Em pouco tempo, todos estavam na pista, e logo os garotos do vestiário se dispersaram. Os três primeiros eram Sumido, Maguire e Sininho: dois com agilidade e força, o terceiro um paredão de tijolos no caminho.
A dupla na linha dos duzentos metros era Schwartz e Starkey, um deles um perfeito lorde, e o outro um brutamontes profissional. O problema de Schwartz, no entanto, era que, embora fosse um defensor ferrenho da justiça, era impiedoso na competição. Depois, vinha com sorrisos cheios de dentes e tapinhas nas costas. Mas, posicionado ao lado da gaiola de lançamento de disco, era um trem em alta velocidade que atropelava quem quer que estivesse em seu caminho.

***

Os apostadores estavam em polvorosa.
Dispararam até a última fileira da arquibancada, lá em cima, para enxergar o campo todo.

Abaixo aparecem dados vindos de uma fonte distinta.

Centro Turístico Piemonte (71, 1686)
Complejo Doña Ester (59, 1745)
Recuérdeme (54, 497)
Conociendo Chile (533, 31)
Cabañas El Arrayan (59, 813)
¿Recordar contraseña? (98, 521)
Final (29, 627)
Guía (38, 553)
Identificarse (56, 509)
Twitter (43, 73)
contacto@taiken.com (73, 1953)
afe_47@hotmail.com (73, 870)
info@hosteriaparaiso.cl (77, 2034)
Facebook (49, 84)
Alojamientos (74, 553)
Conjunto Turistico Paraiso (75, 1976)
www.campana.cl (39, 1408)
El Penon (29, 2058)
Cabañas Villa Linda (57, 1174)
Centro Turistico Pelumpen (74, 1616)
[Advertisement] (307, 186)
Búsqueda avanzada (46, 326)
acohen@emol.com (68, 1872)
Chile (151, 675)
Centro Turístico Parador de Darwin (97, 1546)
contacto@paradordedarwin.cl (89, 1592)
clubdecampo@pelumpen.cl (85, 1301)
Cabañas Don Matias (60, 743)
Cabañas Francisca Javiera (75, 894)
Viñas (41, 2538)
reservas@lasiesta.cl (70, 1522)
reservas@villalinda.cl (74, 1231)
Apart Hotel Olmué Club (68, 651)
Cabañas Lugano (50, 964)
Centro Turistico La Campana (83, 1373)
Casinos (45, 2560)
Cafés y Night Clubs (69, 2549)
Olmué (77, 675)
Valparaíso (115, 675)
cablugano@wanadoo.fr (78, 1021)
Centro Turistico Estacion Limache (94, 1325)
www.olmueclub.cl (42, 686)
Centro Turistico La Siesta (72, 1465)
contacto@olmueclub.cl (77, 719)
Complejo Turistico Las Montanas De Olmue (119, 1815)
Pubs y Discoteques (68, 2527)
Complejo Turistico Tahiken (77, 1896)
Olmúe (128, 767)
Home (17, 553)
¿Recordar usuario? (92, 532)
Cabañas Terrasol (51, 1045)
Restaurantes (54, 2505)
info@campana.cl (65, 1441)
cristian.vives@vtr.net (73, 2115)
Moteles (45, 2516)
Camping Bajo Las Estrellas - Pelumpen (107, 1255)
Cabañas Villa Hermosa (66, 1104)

Os garotos na pista se preparavam:
Davam soquinhos nos quadríceps.
Alongavam-se, estapeavam os próprios braços.
Na marca dos cem metros, cada um ia para a sua raia. Os meninos emanavam uma aura incrível, as pernas iluminadas pelo sol poente ao fundo.
Na linha dos duzentos metros, Schwartz balançava a cabeça. Cabelo louro, sobrancelhas louras, olhos focados. Na raia ao lado, Starkey cuspiu no chão. O bigode dele estava encardido e alerta, espichado. O cabelo parecia um capacho. Mais uma vez, ele encarou os demais e cuspiu.

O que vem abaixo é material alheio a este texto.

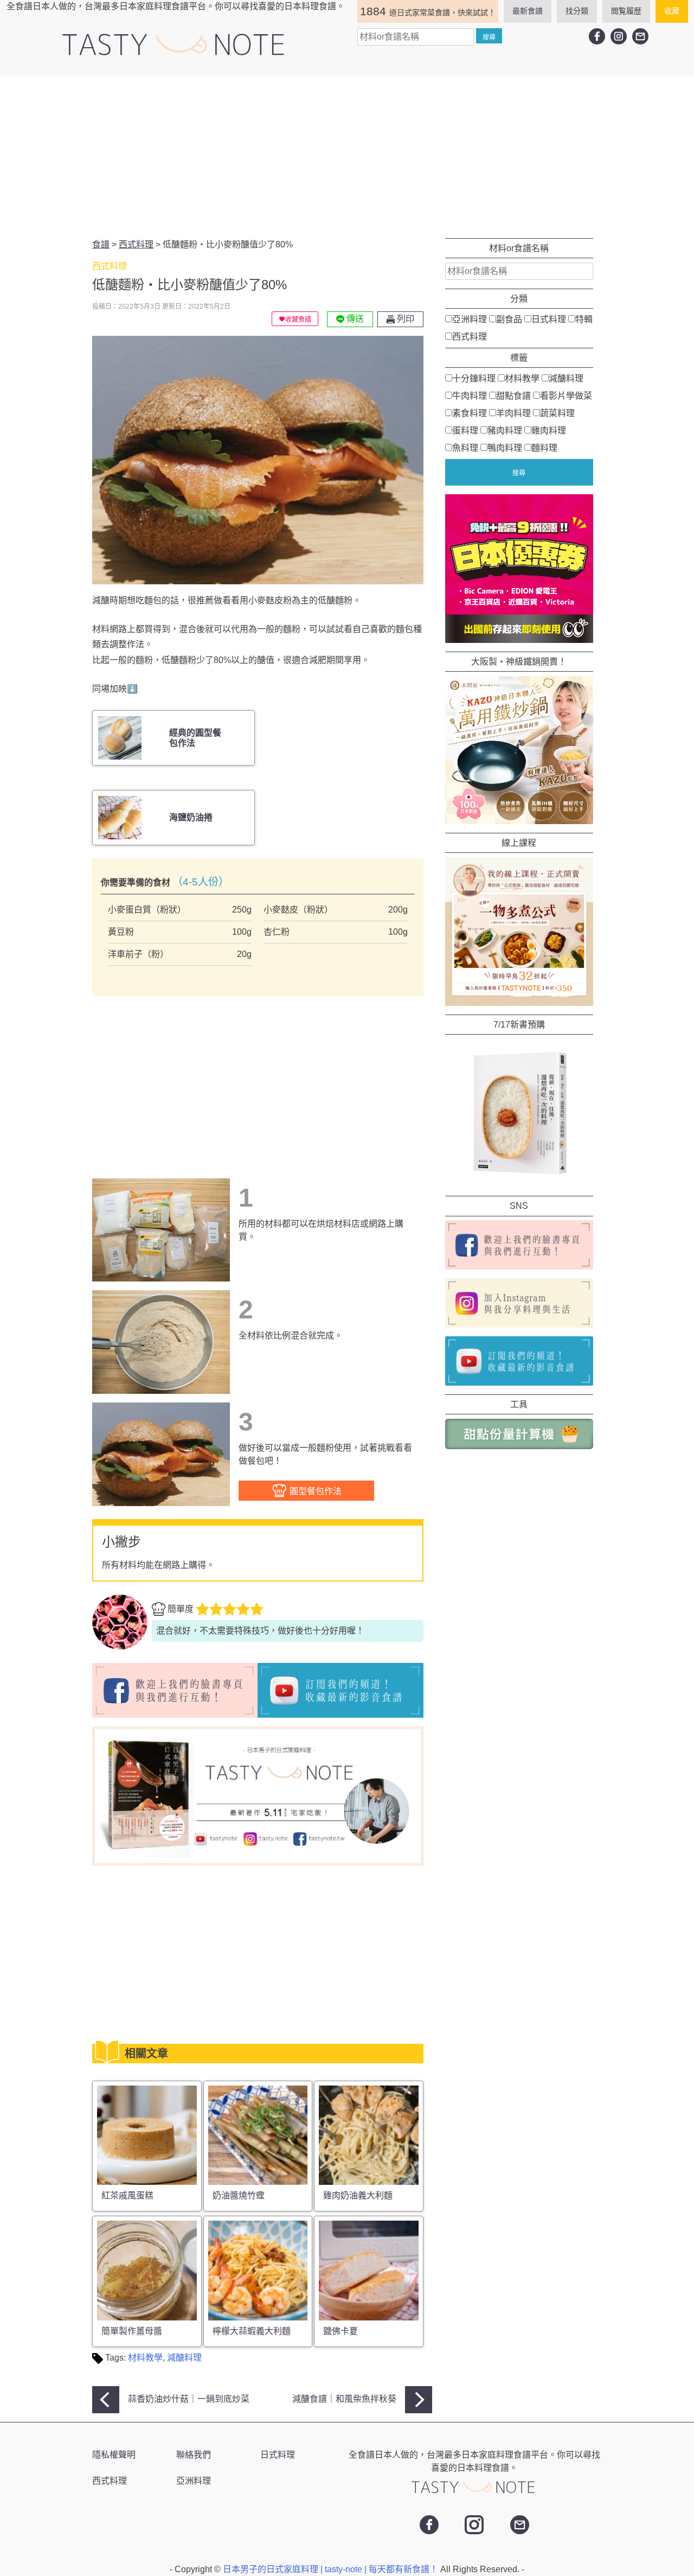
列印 (404, 318)
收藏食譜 (298, 319)
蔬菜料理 (557, 413)
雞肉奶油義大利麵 (358, 2195)
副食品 (509, 319)
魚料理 (465, 447)
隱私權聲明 (114, 2454)
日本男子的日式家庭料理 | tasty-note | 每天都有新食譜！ (331, 2569)
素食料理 (469, 413)
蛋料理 (465, 430)
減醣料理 (184, 2357)
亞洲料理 (469, 319)
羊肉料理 (513, 413)
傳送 (354, 318)
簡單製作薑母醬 (131, 2331)
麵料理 (544, 447)
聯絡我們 (193, 2454)
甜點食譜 (513, 395)
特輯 (584, 319)
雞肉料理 (548, 430)
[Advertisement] (347, 157)
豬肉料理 (504, 430)
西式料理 (469, 336)
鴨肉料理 (504, 447)
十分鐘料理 (474, 378)
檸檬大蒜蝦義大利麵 (252, 2331)
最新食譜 (527, 11)
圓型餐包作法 (314, 1491)
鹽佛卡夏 (340, 2331)
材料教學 (145, 2357)
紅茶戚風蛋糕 (127, 2195)
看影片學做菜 (566, 395)
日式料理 (548, 319)
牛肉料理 (469, 395)
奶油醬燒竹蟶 (239, 2195)
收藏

Ei! — disse Schwartz, sem tirar os olhos da linha dos cem metros. — É capaz de a gente ir parar nesse chão todo cuspido em dois segundos.
E daí?
E então, por último, no fim da reta, a uns cinquenta metros da linha de chegada, estava Rory, bem à vontade, como se momentos como aquele fizessem sentido; porque era assim que tinha que ser.